Important Japanese economic data is expected to be published tomorrow. At the opening of the Asian session, the government will report on changes in the Japanese labor market for November and the inflation rate for December.
Recall that the Ministry of Finance and the Bank of Japan took a long-term course to tighten their monetary policy, with a tentative goal to bring the interest rate to the level of 2.0%.
The implementation of incremental steps requires constant confirmation that the labor market is heating up and the consumer price level is rising. For Japan, the lack of inflationary pressures as a condition for economic growth has been a problem for the past 30 years.
If the value of the core CPI is higher than the forecasted 2.5%, it will serve as an additional argument for the supporters of tightening and push USDJPY down. In this case, the Tokyo Consumer Price Index (YoY) above 2.6% will strengthen the downward momentum for USDJPY.
A drop in the unemployment rate below the forecasted 2.5% would also confirm the trend of a stronger labor market and provide support to the Japanese Yen.

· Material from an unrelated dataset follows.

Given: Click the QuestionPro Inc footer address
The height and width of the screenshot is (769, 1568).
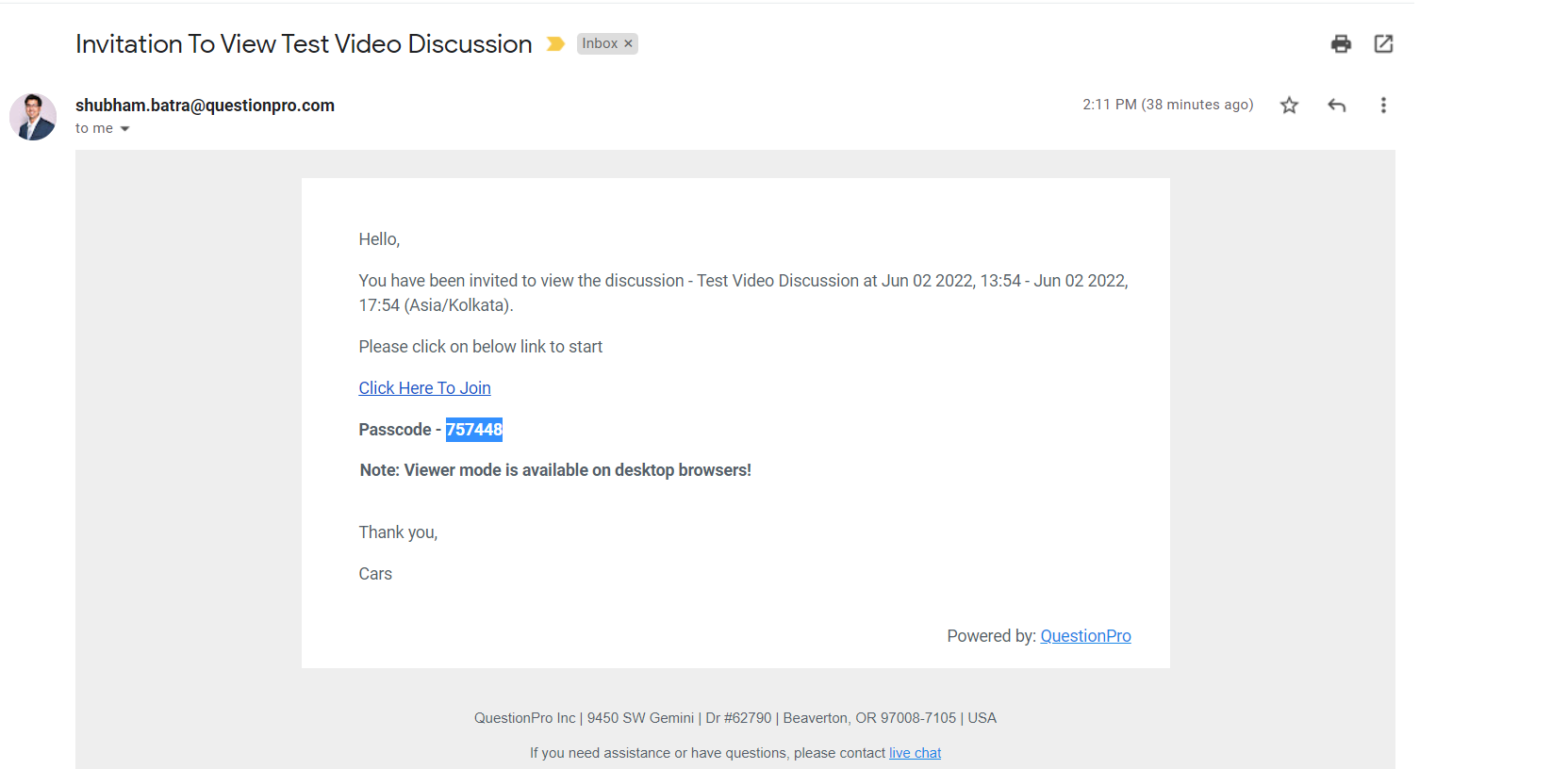Looking at the screenshot, I should (734, 718).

The overall recommendation is to sell USDJPY, provided that the value of the core CPI is above 2.5% and the unemployment rate is below 2.5%.
Profits should be taken at the level of 156.800. A Stop loss could be set at the level of 158.00.
The volume of the opened position should be set in such a way that the value of a possible loss, fixed with the help of a protective Stop loss order, is no more than 1% of your deposit funds.
This content is for informational purposes only and is not intended to be investing advice.